Retype the listing that follows, word for word.
** SOURCE INFORMATION follows **
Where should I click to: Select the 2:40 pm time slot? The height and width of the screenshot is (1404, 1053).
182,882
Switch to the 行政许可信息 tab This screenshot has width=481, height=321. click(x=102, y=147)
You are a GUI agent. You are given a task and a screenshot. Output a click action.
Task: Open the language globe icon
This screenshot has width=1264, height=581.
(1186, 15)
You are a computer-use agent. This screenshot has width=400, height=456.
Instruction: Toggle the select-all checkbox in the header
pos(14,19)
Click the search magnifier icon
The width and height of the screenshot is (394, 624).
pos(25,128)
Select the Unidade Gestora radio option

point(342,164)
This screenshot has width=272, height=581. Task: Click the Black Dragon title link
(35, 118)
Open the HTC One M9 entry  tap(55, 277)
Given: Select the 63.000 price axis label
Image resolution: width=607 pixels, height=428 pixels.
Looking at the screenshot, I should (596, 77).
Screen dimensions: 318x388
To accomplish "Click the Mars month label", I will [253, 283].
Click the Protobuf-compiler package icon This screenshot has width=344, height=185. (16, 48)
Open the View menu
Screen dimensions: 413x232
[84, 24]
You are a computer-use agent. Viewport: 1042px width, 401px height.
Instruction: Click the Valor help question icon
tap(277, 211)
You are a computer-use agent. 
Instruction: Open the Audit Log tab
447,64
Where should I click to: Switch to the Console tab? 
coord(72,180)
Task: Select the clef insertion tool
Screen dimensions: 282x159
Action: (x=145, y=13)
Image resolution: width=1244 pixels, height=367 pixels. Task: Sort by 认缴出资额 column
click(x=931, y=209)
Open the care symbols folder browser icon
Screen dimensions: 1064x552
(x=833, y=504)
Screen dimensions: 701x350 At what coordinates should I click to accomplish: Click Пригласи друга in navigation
** End of SOURCE INFORMATION **
WRITTEN SOLUTION:
Where should I click to: Select the 2:40 pm time slot? The height and width of the screenshot is (1404, 1053).
182,882
Switch to the 行政许可信息 tab This screenshot has width=481, height=321. click(x=102, y=147)
You are a GUI agent. You are given a task and a screenshot. Output a click action.
Task: Open the language globe icon
This screenshot has width=1264, height=581.
(1186, 15)
You are a computer-use agent. This screenshot has width=400, height=456.
Instruction: Toggle the select-all checkbox in the header
pos(14,19)
Click the search magnifier icon
The width and height of the screenshot is (394, 624).
pos(25,128)
Select the Unidade Gestora radio option

point(342,164)
This screenshot has width=272, height=581. Task: Click the Black Dragon title link
(35, 118)
Open the HTC One M9 entry  tap(55, 277)
Given: Select the 63.000 price axis label
Image resolution: width=607 pixels, height=428 pixels.
Looking at the screenshot, I should (596, 77).
Screen dimensions: 318x388
To accomplish "Click the Mars month label", I will [253, 283].
Click the Protobuf-compiler package icon This screenshot has width=344, height=185. (16, 48)
Open the View menu
Screen dimensions: 413x232
[84, 24]
You are a computer-use agent. Viewport: 1042px width, 401px height.
Instruction: Click the Valor help question icon
tap(277, 211)
You are a computer-use agent. 
Instruction: Open the Audit Log tab
447,64
Where should I click to: Switch to the Console tab? 
coord(72,180)
Task: Select the clef insertion tool
Screen dimensions: 282x159
Action: (x=145, y=13)
Image resolution: width=1244 pixels, height=367 pixels. Task: Sort by 认缴出资额 column
click(x=931, y=209)
Open the care symbols folder browser icon
Screen dimensions: 1064x552
(x=833, y=504)
Screen dimensions: 701x350 At what coordinates should I click to accomplish: Click Пригласи друга in navigation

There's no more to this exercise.